The most important watches in IWC history
It was the spirit of endeavor that started the International Watch Company or, as you know it now, IWC.
In 1868, with the vision of creating Swiss-made pocket watch movements for the American market, watchmaker Florentine Ariosto Jones founded IWC in the town of Schaffhausen in Switzerland (that's where the last bit of its name originates), and the rest, as they say, is glorious history.
This year, IWC celebrates 150 years of tracking seconds, minutes, hours, months, and even years with a roster of highly technical and also beautiful watches such as the Portugieser, Ingenieur, Big Pilot, and Portofino.
Without a doubt, it stands among the very best luxury watchmakers in the world.
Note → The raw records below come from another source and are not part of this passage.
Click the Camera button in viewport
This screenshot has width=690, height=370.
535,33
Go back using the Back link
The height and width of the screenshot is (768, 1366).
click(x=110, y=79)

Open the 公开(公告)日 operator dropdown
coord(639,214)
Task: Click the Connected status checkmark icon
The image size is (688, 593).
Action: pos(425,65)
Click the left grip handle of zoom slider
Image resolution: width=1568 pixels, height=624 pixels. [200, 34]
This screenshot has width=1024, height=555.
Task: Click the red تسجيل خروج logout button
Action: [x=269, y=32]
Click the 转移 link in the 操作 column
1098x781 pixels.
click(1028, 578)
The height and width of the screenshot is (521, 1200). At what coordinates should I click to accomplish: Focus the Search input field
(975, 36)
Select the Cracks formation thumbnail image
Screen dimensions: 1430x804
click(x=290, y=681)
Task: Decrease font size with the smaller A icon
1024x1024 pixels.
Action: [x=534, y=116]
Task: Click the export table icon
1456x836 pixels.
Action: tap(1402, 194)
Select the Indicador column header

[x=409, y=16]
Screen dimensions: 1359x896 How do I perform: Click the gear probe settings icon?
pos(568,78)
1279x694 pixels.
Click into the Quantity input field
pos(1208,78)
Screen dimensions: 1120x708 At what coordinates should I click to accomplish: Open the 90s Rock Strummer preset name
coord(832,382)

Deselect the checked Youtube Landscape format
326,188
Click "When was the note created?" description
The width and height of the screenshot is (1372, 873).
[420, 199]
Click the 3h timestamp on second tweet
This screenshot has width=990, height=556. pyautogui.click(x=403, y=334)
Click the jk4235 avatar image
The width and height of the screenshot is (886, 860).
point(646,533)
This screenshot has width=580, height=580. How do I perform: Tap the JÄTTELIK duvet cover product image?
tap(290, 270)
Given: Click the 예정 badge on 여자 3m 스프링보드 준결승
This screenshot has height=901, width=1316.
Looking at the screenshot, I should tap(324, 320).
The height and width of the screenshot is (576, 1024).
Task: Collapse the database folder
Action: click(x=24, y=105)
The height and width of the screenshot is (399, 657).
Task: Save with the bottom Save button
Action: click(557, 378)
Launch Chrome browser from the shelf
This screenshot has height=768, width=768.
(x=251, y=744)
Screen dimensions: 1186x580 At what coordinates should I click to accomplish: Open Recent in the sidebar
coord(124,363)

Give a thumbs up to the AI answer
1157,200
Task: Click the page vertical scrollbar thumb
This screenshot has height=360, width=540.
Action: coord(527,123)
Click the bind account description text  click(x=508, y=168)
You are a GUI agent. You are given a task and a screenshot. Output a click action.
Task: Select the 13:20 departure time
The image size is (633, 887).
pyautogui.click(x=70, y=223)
And here, we count the most important timepieces that have led to this moment.
The Jones Calibre
Unlike conventional Swiss movements in 1870, the first Jones calibres were not fitted with finger bridges, but with three-quarter plates. This type of construction, widely adopted in the US, gave them greater stability and simplified the production of small parts.
The Pallweber Pocket Watch
In the summer of 1884, IWC ushered in the digital era with the introduction of the first pocket watches with jumping numerals. These were based on the Pallweber system, and showed the hours and minutes in large numerals on rotating discs.
In 1939, two businessmen from Portugal placed an order for a series of large wristwatches that could run as precisely as a marine chronometer. The curious request was for the captains and officers of the Portuguese merchant navy, who wanted a “seriously big watch” to wear on their wrists.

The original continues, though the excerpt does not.